The records below:

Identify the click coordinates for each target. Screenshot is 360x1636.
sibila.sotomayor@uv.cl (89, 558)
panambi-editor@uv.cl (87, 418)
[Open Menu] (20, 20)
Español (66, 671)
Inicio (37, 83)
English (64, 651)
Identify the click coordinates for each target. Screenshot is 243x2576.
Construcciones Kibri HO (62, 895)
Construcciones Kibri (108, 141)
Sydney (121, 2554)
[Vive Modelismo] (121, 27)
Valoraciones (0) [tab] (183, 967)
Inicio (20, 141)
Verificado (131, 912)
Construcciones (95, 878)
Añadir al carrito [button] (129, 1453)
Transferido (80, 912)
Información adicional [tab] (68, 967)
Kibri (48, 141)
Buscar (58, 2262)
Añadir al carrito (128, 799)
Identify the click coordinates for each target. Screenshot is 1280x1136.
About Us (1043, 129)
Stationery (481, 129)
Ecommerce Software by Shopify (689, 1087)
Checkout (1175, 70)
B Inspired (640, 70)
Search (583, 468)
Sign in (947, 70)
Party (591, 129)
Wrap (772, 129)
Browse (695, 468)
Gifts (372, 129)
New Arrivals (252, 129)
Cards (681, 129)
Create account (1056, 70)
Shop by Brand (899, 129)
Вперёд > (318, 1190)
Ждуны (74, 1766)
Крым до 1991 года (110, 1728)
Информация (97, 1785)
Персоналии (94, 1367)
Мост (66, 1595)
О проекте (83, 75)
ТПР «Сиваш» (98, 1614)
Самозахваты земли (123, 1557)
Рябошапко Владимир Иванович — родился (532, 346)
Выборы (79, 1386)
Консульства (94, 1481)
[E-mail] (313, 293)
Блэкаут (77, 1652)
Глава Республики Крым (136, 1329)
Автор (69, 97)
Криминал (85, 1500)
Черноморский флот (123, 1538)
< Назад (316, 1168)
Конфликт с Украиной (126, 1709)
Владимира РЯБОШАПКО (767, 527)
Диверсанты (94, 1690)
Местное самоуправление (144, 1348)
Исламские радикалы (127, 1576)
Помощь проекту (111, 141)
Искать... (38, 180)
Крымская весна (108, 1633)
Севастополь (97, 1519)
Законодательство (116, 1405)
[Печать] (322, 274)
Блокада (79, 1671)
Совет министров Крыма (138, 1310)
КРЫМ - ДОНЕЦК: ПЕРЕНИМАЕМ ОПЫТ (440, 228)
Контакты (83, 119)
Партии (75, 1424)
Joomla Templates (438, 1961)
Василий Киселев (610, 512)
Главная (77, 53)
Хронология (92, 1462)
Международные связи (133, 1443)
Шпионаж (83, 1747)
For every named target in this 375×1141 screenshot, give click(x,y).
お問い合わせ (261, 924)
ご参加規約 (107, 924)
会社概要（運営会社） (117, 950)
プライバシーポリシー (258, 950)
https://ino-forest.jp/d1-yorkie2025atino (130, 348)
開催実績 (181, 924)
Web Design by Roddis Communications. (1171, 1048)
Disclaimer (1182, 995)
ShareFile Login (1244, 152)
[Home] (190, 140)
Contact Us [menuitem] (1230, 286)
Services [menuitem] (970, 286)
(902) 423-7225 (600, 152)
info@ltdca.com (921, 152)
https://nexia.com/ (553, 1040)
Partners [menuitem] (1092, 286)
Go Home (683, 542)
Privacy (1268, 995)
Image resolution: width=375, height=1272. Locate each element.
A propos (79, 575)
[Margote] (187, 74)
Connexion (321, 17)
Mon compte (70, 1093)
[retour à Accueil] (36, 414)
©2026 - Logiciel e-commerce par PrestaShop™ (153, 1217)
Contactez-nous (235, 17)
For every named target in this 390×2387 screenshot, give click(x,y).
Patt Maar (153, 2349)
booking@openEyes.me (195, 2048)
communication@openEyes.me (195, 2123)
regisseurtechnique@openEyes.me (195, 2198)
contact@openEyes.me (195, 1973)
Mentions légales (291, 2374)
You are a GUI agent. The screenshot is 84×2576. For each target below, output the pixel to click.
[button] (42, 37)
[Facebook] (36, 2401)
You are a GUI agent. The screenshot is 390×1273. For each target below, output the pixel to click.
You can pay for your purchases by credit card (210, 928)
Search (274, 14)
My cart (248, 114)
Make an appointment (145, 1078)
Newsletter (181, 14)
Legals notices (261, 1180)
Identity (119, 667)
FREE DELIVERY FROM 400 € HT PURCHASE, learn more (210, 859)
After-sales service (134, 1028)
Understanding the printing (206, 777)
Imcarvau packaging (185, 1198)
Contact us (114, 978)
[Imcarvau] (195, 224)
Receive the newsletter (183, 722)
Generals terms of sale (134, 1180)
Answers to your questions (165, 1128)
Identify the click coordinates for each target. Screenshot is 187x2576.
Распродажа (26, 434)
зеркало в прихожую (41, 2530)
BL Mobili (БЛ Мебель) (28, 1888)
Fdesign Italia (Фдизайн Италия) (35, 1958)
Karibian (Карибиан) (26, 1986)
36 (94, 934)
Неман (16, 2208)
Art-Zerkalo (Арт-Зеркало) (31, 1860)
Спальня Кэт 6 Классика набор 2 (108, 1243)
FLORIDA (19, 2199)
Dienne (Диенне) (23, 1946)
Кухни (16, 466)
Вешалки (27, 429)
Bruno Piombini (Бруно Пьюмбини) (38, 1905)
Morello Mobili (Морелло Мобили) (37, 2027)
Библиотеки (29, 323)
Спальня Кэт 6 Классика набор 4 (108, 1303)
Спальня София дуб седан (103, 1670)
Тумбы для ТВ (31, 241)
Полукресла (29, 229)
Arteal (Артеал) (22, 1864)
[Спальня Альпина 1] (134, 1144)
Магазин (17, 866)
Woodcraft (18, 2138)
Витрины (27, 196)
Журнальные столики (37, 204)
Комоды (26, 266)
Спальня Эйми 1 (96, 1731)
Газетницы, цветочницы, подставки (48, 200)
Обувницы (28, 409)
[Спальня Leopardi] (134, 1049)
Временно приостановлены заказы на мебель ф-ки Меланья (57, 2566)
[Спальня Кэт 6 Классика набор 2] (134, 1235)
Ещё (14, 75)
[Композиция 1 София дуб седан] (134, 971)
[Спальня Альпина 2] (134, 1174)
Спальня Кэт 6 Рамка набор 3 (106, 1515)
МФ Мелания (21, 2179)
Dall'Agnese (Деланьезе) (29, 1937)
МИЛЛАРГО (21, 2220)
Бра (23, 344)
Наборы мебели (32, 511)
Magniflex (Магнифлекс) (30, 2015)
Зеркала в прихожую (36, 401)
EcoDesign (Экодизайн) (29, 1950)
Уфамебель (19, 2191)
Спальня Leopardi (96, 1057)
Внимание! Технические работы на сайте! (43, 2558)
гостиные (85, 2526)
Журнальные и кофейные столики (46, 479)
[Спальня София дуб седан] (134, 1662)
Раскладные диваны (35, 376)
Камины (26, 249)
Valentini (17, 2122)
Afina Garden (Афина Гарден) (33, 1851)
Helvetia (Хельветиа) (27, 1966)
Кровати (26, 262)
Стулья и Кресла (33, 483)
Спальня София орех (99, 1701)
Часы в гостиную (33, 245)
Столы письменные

End of The records.

Lines to set down from above: the line with "開催実績 (181, 924)", the line with "For every named target in this 390×2387", and every line between, each exactly as written.

* [Solution for this problem]:
開催実績 (181, 924)
Web Design by Roddis Communications. (1171, 1048)
Disclaimer (1182, 995)
ShareFile Login (1244, 152)
[Home] (190, 140)
Contact Us [menuitem] (1230, 286)
Services [menuitem] (970, 286)
(902) 423-7225 (600, 152)
info@ltdca.com (921, 152)
https://nexia.com/ (553, 1040)
Partners [menuitem] (1092, 286)
Go Home (683, 542)
Privacy (1268, 995)
Image resolution: width=375, height=1272. Locate each element.
A propos (79, 575)
[Margote] (187, 74)
Connexion (321, 17)
Mon compte (70, 1093)
[retour à Accueil] (36, 414)
©2026 - Logiciel e-commerce par PrestaShop™ (153, 1217)
Contactez-nous (235, 17)
For every named target in this 390×2387 screenshot, give click(x,y).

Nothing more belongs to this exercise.